PROBLEM REQUIREMENTS
Write out exactly the lines from the one with "Task: Click the сейчас timestamp" through the last line of the data below, but not the pictures.

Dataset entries
____

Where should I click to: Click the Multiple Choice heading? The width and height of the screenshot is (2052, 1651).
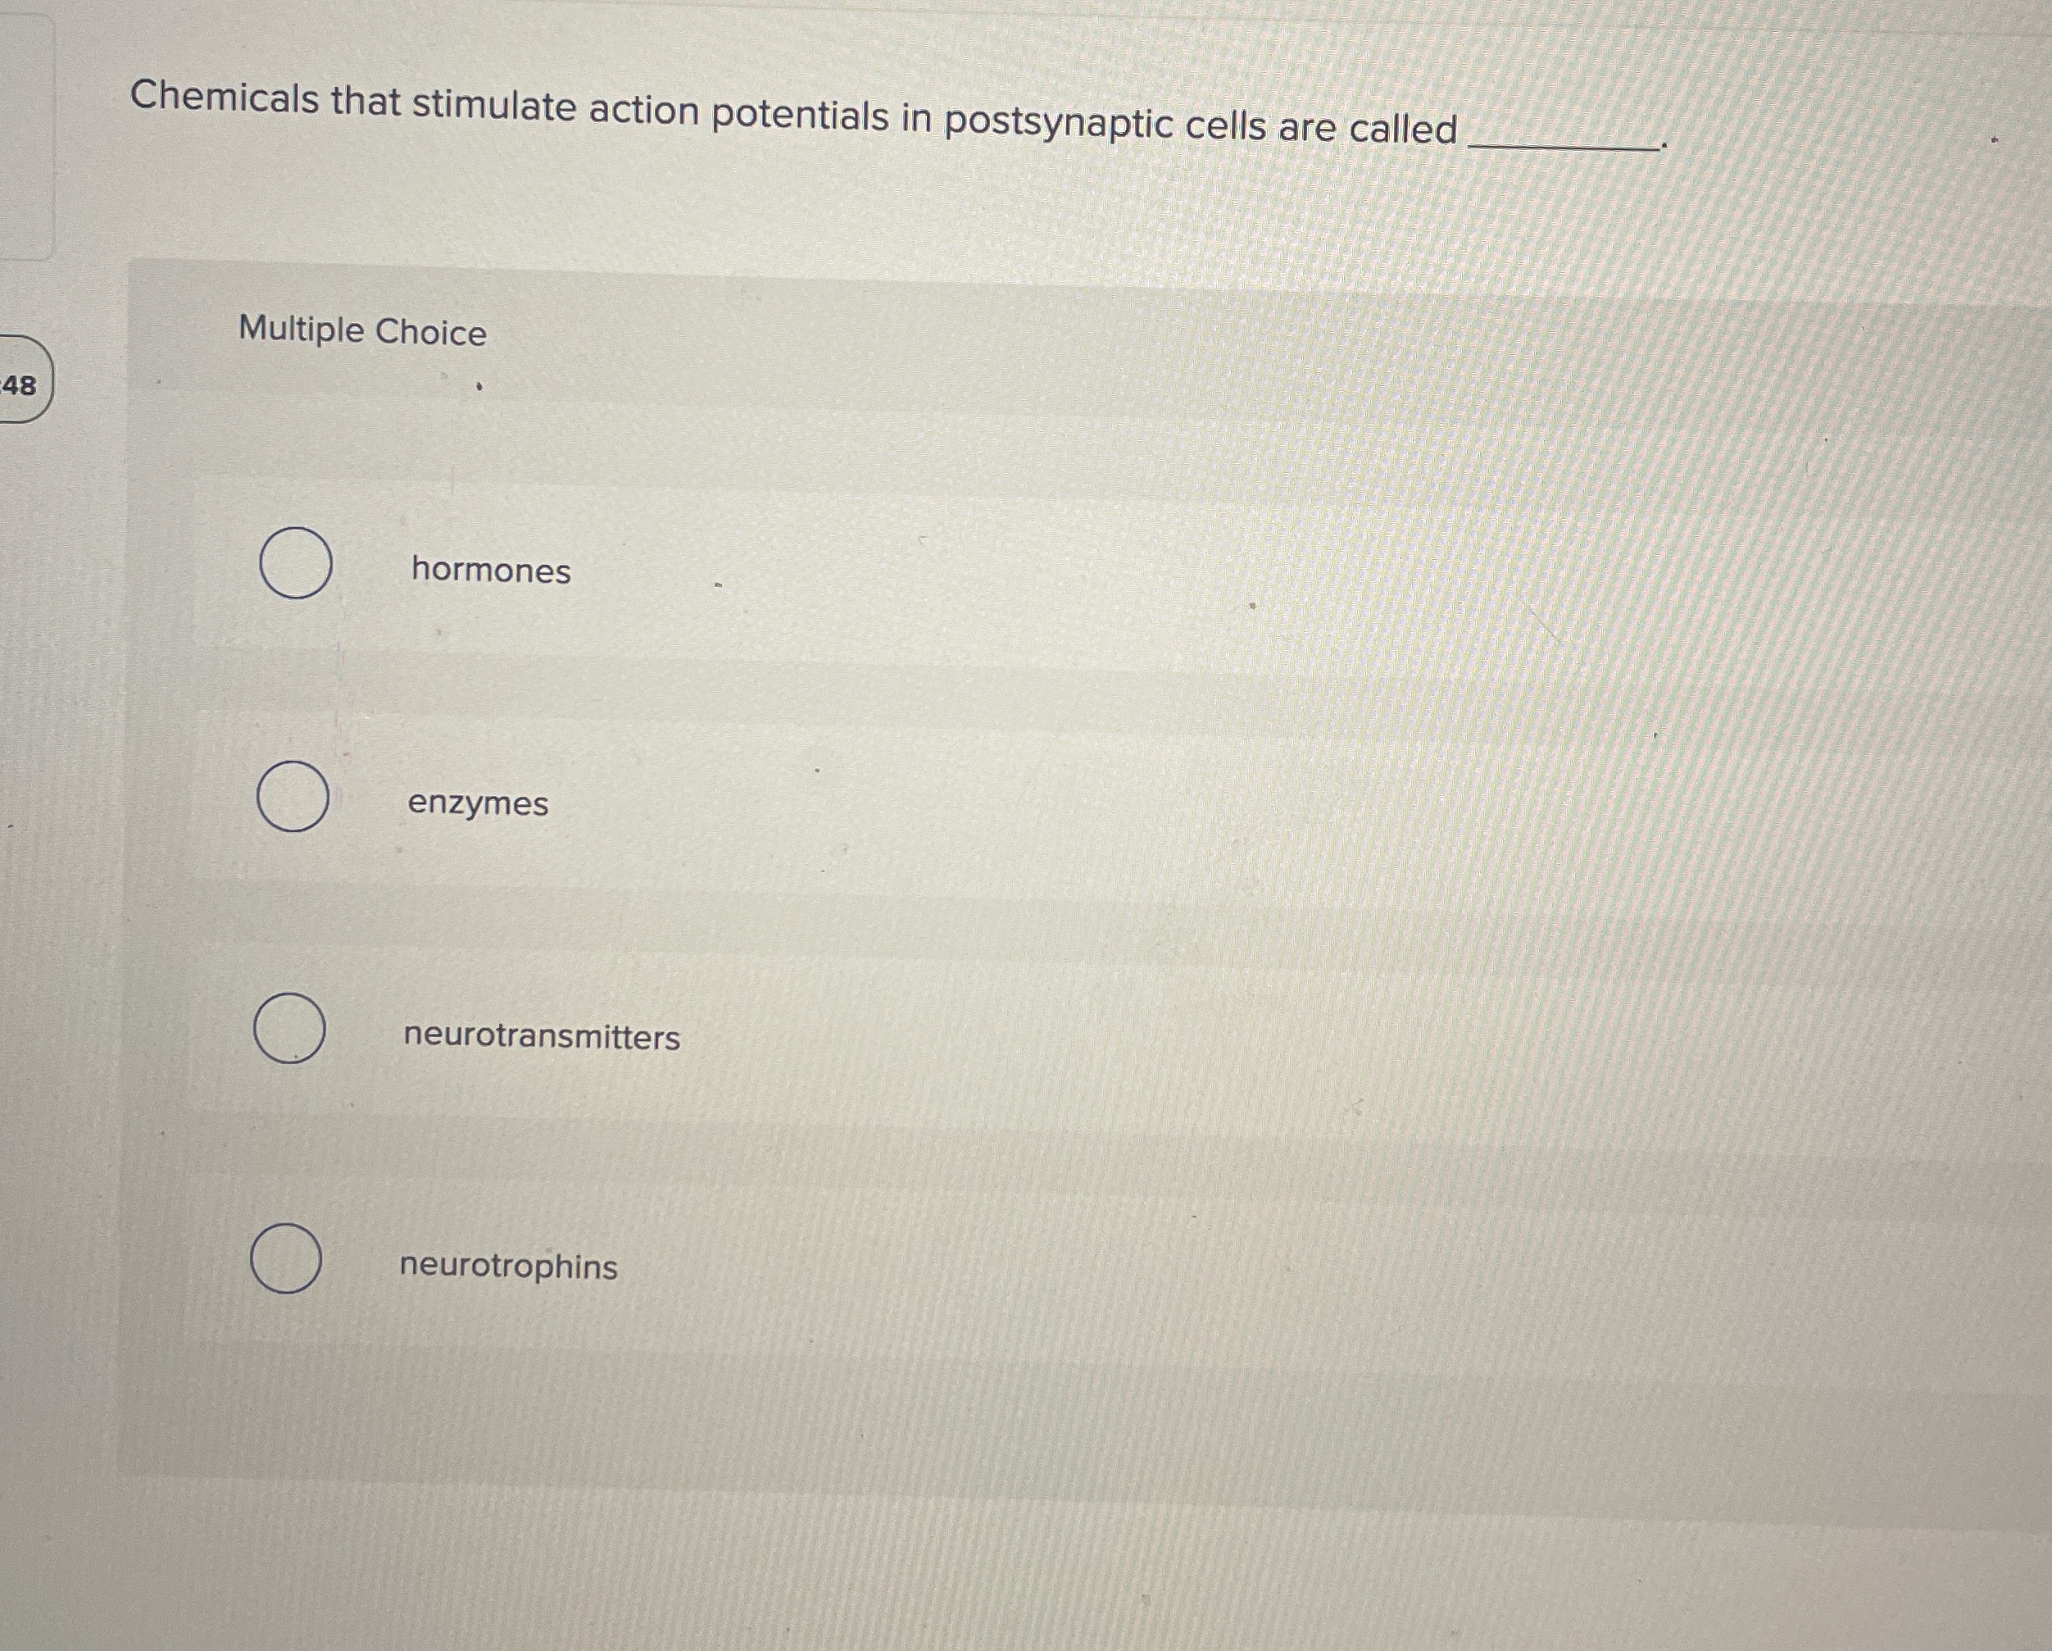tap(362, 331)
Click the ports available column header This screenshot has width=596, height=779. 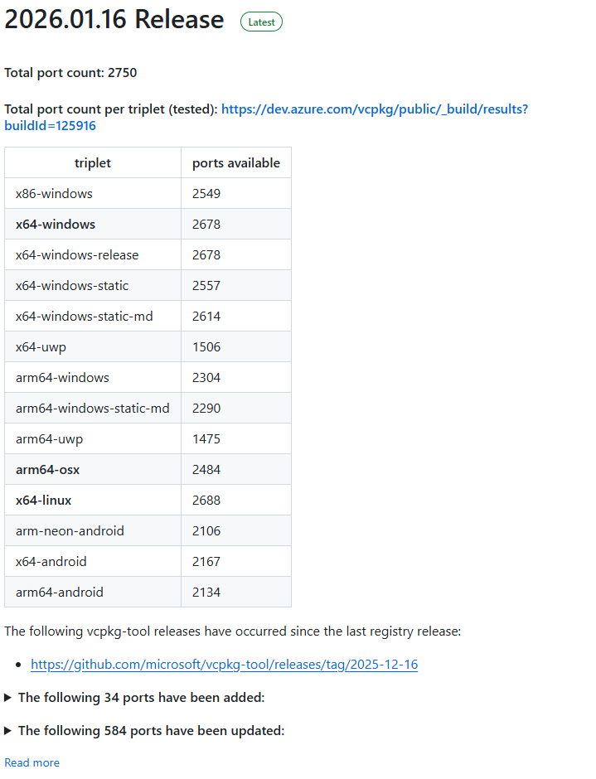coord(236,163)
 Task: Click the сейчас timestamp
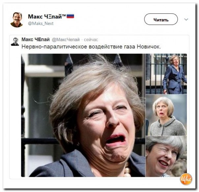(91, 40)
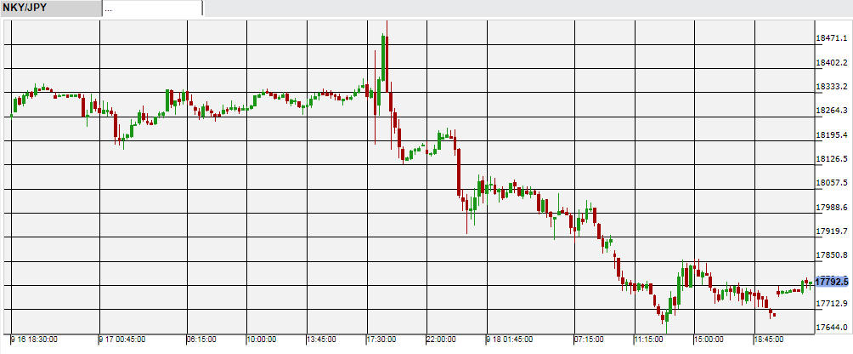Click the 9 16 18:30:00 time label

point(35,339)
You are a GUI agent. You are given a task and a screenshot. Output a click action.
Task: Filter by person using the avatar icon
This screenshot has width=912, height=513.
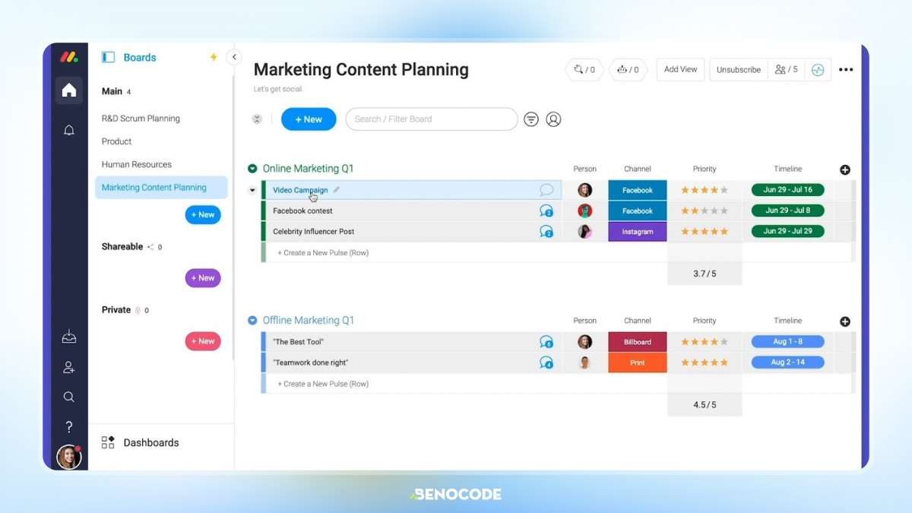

____

ANSWER FOR THE TASK
 Task: Click the сейчас timestamp
(91, 40)
Click the 9 16 18:30:00 time label

point(35,339)
You are a GUI agent. You are given a task and a screenshot. Output a click action.
Task: Filter by person using the avatar icon
This screenshot has width=912, height=513.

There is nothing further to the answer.